◆ Problem to work on: Using the listing below, work out the number of lines in which "chuẩn" appears; return only that figure.

..............................

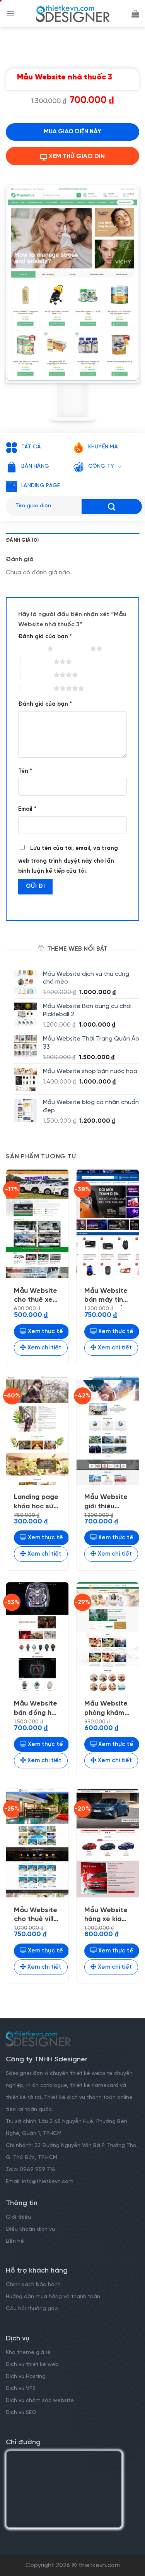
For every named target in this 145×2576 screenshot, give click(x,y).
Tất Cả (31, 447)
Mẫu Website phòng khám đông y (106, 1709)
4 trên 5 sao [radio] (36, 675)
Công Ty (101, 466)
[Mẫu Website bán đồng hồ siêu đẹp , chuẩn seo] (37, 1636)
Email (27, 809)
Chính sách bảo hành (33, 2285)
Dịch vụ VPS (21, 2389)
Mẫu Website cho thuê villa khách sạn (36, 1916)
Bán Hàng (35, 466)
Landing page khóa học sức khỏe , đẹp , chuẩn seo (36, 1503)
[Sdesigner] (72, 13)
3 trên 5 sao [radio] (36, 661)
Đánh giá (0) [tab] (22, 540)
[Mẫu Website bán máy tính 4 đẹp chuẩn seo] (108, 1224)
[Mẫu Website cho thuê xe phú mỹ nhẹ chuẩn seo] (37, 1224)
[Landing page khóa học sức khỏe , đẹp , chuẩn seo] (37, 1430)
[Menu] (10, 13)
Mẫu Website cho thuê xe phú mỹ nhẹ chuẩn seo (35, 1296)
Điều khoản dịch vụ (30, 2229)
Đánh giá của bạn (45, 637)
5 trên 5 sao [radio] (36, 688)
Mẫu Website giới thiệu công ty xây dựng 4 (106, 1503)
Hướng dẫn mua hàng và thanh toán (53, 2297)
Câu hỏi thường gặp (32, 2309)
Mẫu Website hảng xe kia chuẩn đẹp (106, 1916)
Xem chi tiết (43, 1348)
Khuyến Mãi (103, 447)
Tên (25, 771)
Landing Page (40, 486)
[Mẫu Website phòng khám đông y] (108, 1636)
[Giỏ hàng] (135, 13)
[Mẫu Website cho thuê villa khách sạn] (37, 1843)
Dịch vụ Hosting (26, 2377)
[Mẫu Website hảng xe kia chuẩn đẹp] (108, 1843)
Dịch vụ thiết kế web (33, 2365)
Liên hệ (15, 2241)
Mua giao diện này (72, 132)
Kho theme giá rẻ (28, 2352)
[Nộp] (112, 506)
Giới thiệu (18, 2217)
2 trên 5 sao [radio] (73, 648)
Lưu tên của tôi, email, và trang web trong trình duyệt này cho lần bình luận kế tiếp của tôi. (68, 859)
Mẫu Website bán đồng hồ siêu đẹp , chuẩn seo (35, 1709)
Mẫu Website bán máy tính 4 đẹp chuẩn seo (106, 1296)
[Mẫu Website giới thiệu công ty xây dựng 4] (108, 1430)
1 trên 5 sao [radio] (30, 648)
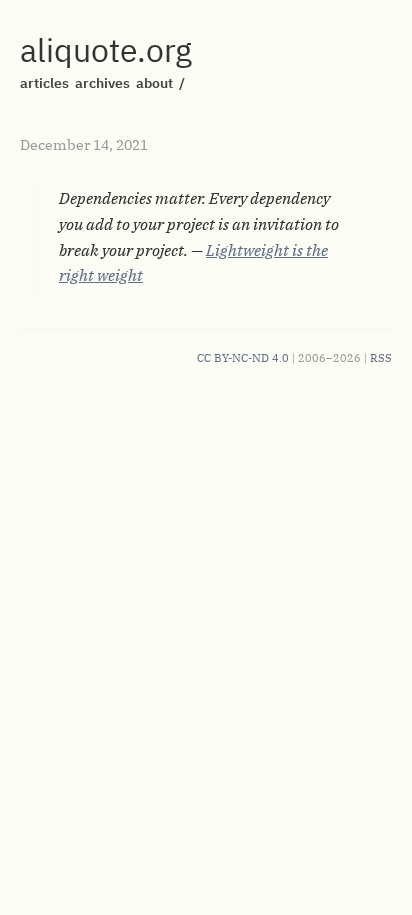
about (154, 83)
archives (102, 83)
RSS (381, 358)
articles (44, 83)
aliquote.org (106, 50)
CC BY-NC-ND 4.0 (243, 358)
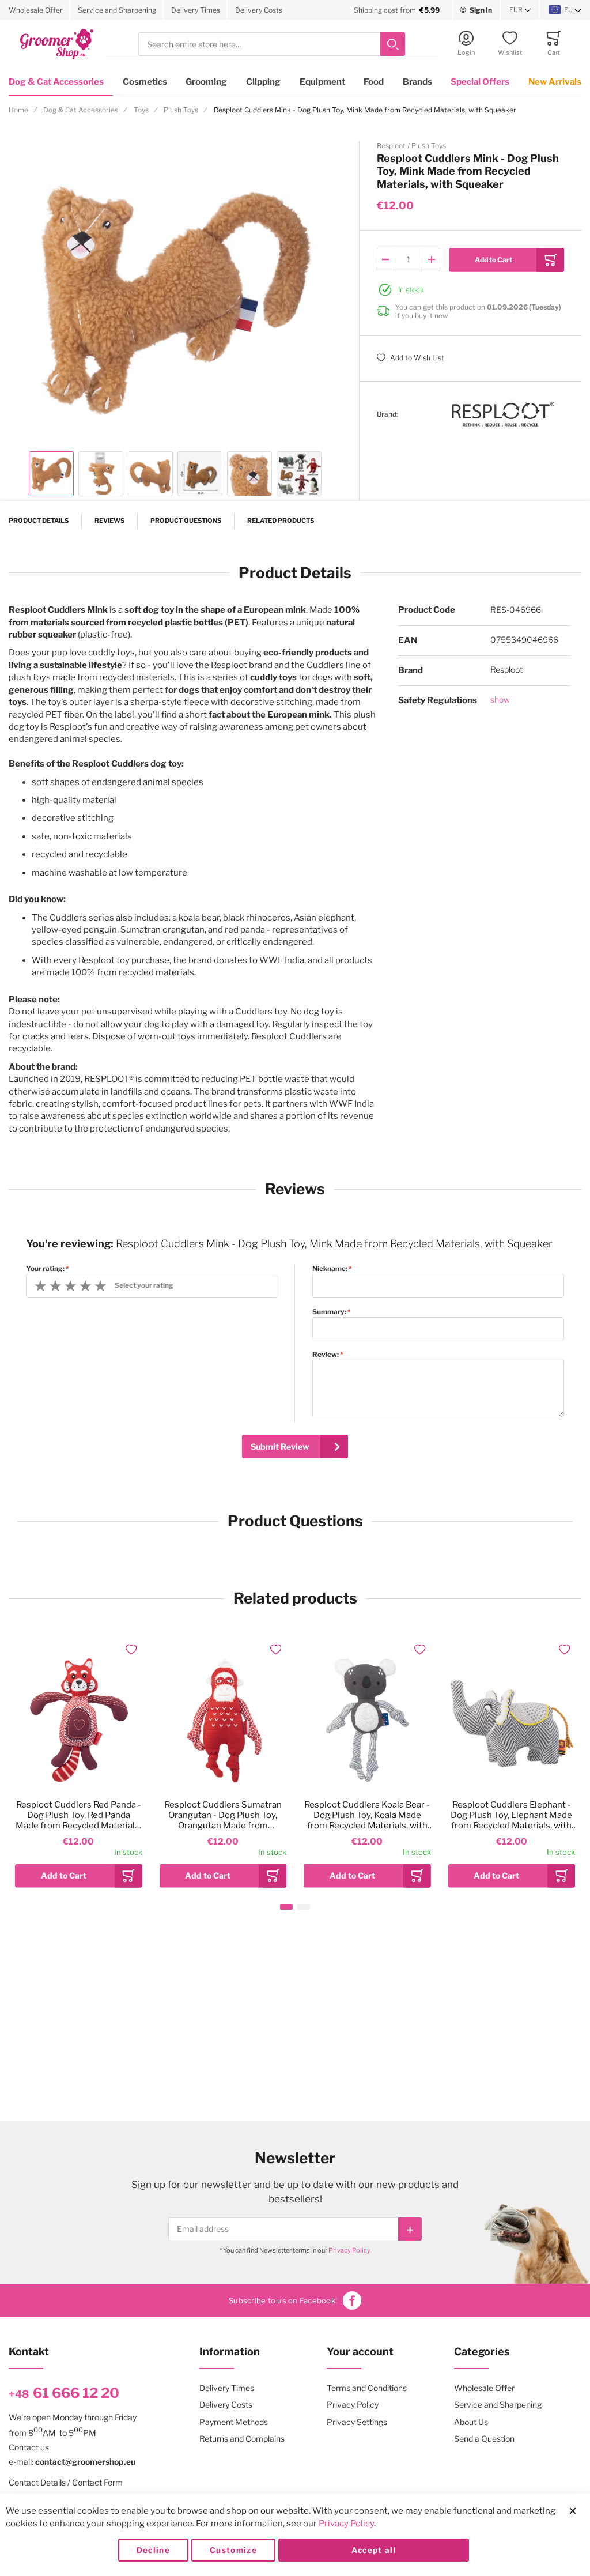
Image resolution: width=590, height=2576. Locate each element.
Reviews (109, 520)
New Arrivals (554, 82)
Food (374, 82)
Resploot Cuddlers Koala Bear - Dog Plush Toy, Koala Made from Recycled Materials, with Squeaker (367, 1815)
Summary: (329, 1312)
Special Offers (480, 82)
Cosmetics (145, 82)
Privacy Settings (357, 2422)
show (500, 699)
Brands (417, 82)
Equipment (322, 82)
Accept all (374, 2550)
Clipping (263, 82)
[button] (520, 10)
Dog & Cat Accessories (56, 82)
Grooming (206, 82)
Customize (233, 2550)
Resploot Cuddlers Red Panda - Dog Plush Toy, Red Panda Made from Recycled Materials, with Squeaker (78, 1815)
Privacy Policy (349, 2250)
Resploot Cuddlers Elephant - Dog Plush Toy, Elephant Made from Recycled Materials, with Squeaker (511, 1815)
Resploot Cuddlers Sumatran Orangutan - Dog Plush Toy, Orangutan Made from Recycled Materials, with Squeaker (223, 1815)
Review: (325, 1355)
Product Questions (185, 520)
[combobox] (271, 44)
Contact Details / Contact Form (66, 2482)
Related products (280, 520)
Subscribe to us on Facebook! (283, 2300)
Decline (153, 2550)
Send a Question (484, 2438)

..............................

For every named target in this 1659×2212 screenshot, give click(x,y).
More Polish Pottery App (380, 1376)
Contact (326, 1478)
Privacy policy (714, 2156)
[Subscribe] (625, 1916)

..............................

◆ Result for this exercise: 10